▶ _The task_
State how many lines of the records below contain the string "screenshot". Give only the number.

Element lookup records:
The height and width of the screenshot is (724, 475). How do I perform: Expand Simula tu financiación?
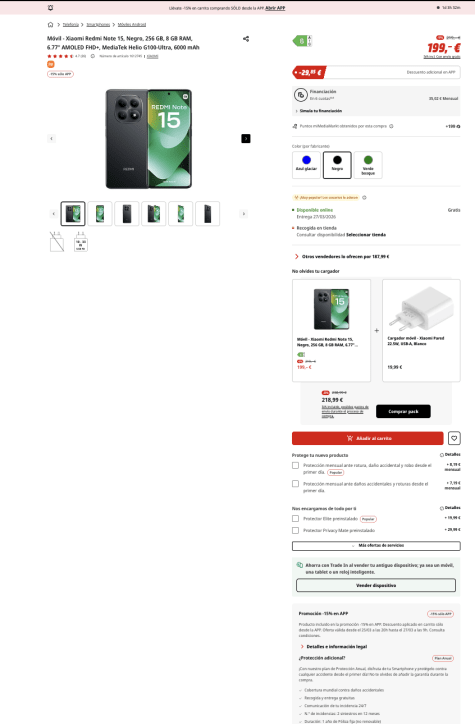pos(319,111)
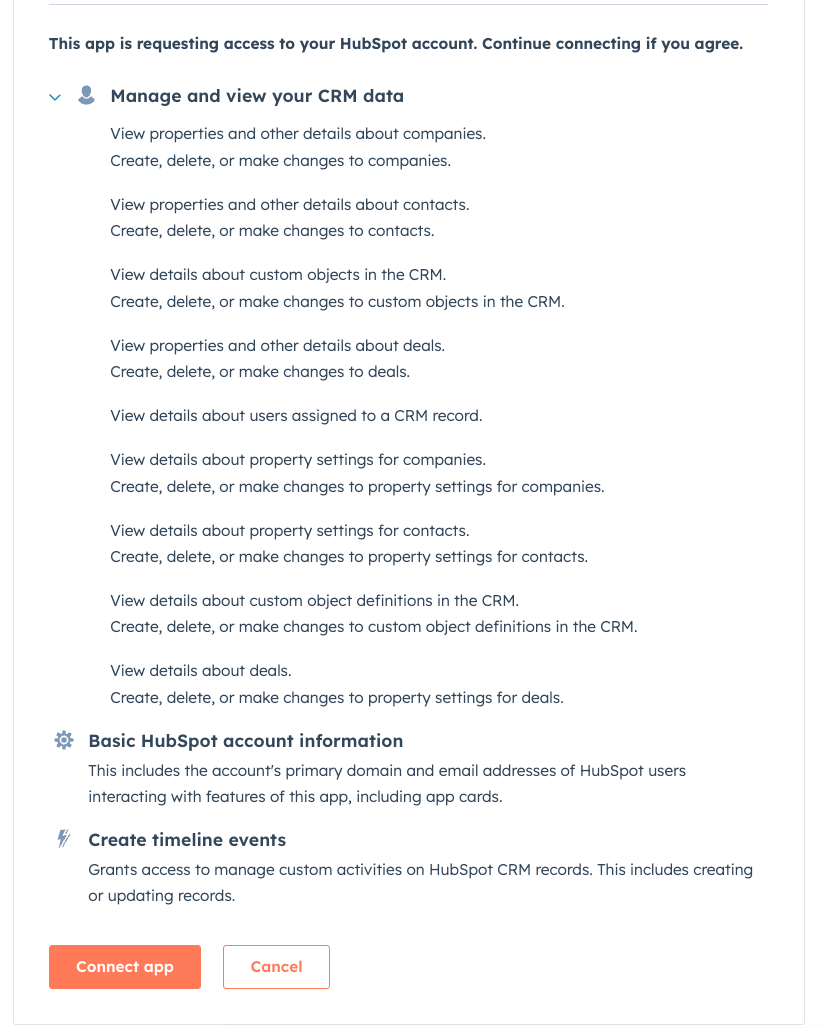Click the timeline events description starting "Grants access"
This screenshot has height=1028, width=822.
pos(420,870)
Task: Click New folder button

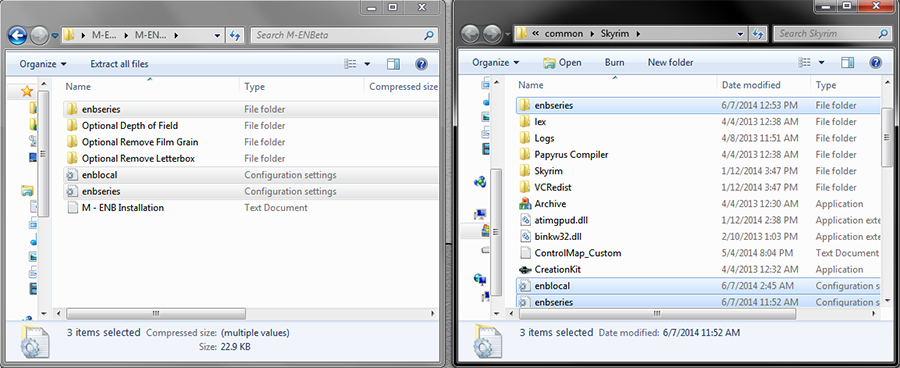Action: (670, 63)
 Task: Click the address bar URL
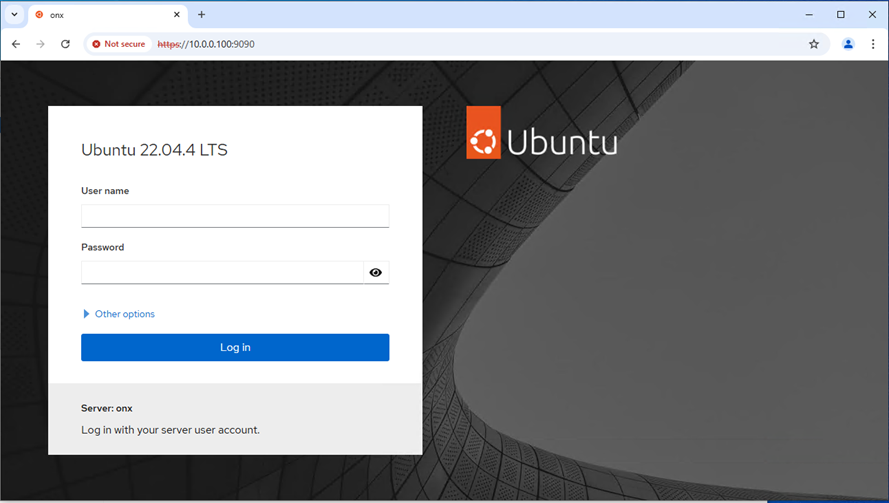pyautogui.click(x=206, y=44)
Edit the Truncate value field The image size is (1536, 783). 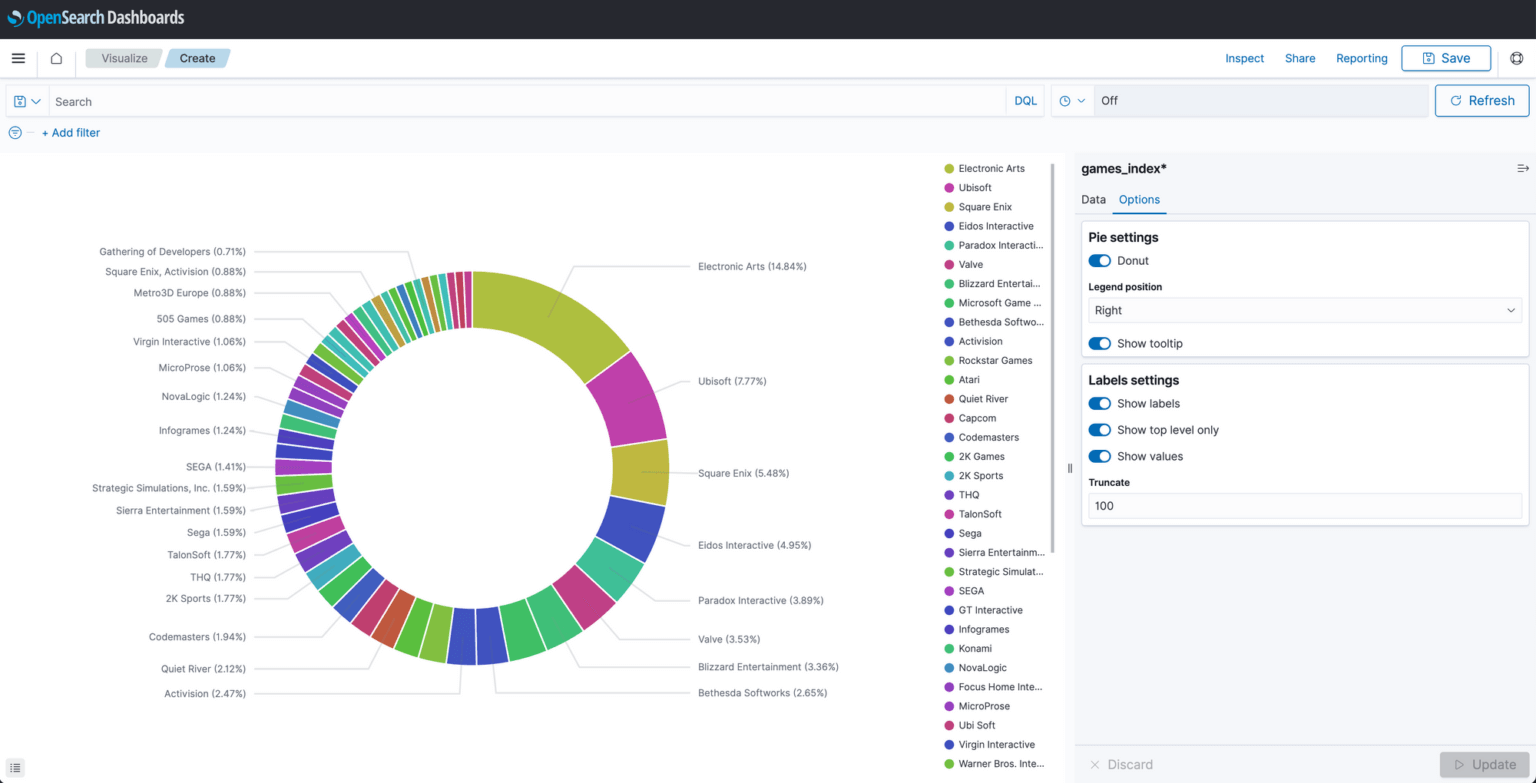(x=1303, y=505)

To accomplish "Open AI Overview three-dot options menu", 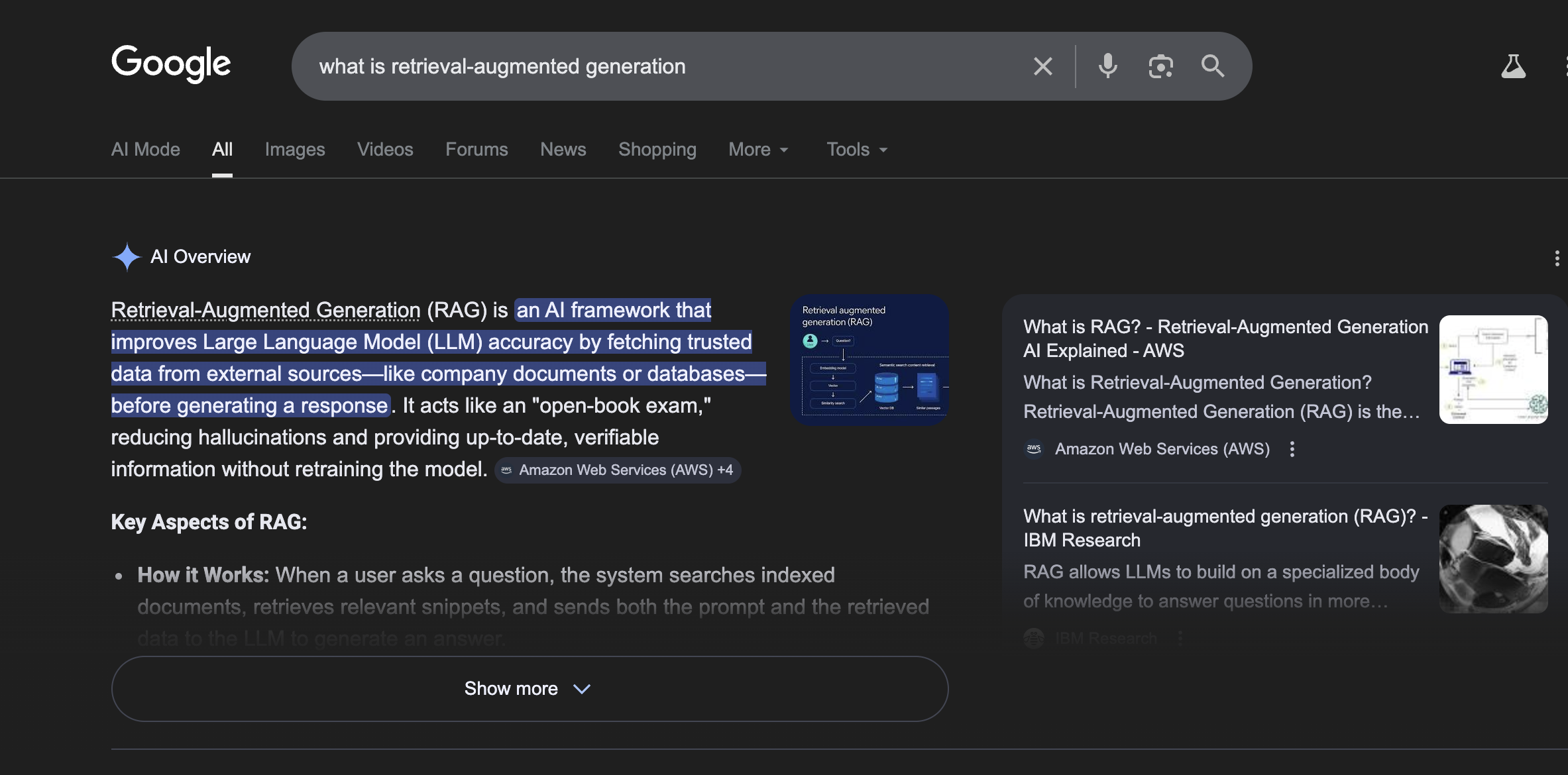I will [1557, 258].

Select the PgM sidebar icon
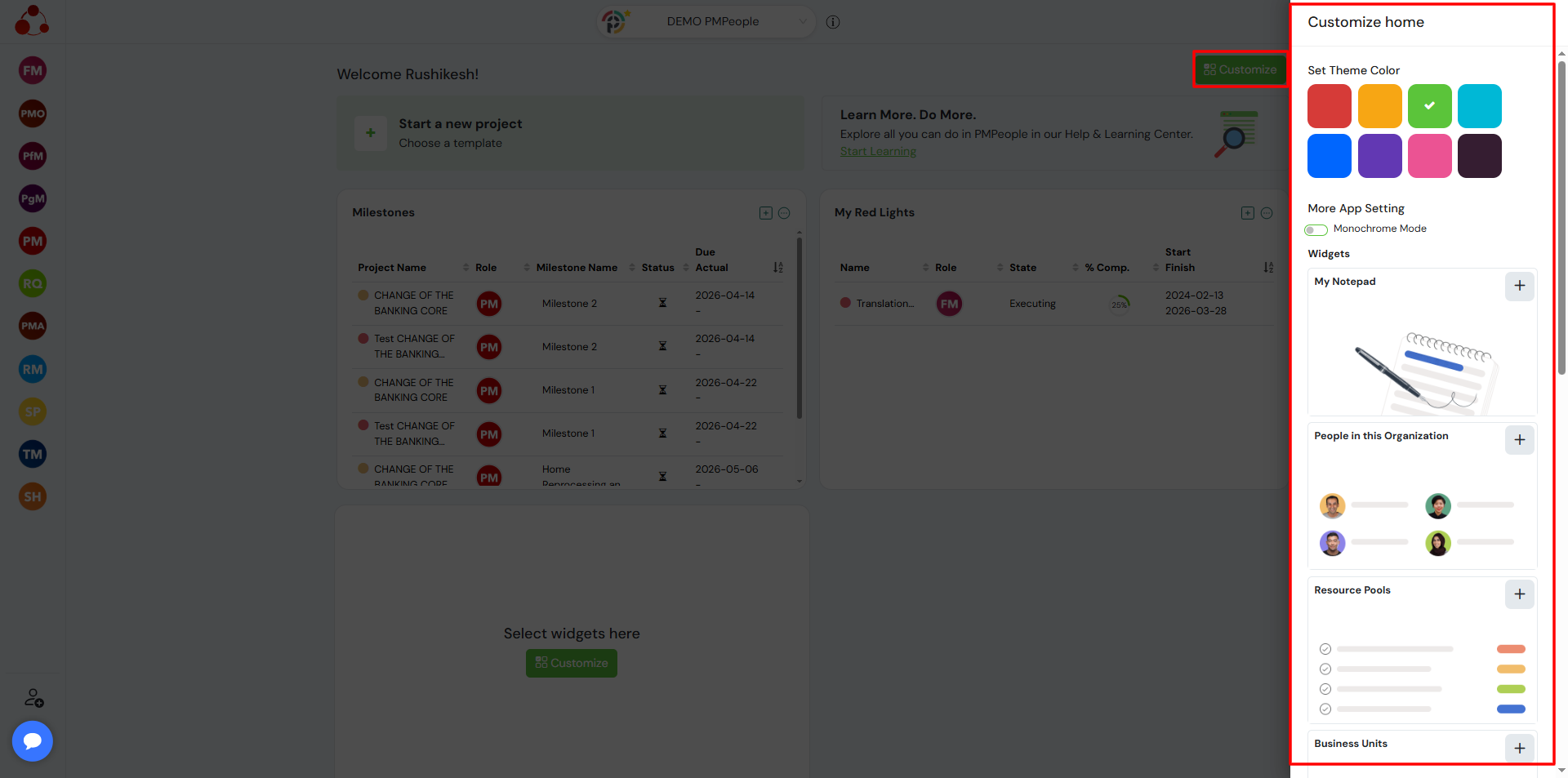[x=33, y=198]
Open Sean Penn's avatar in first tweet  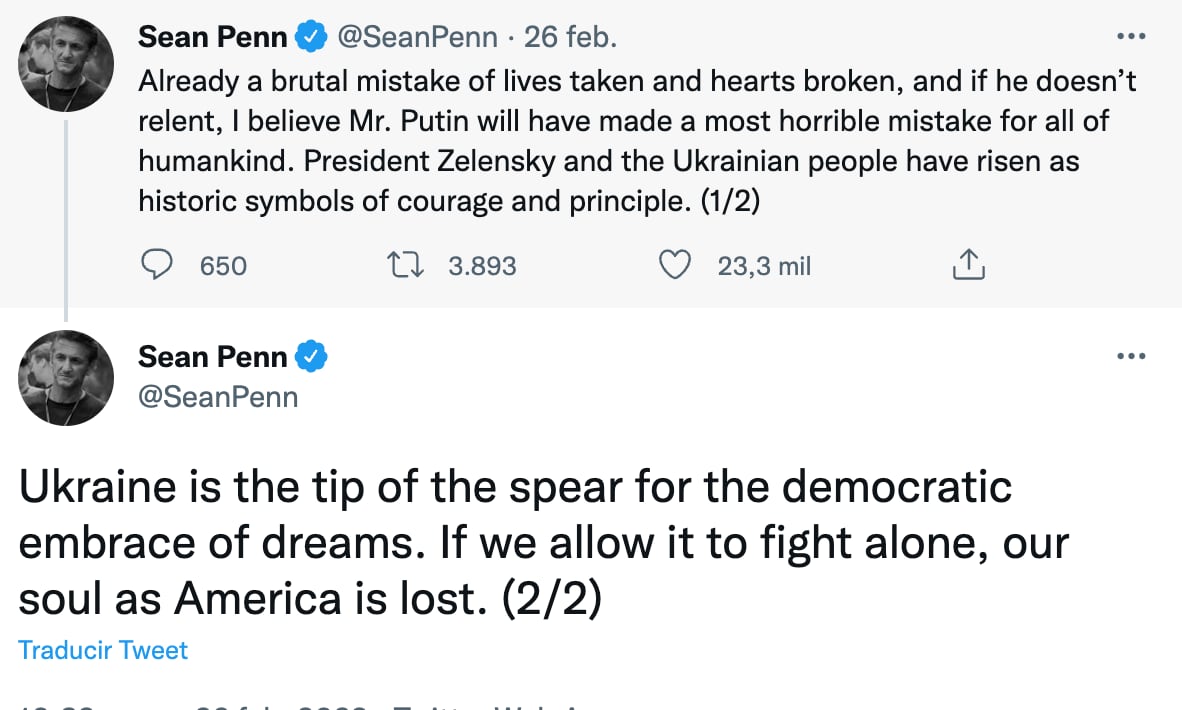(66, 63)
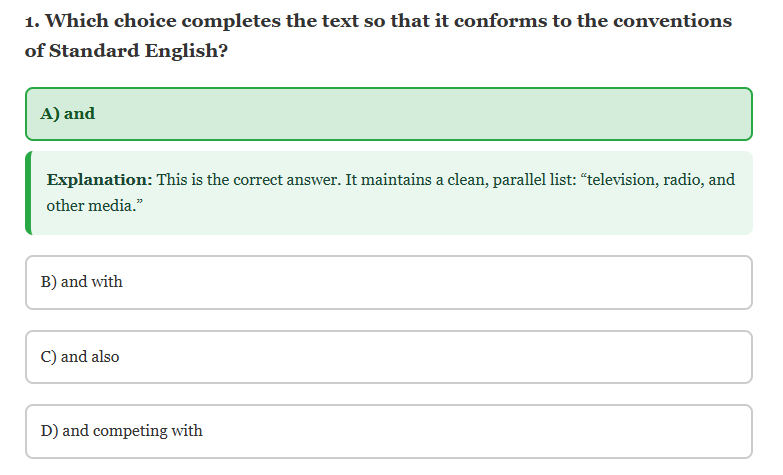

▶ _Right answer_
2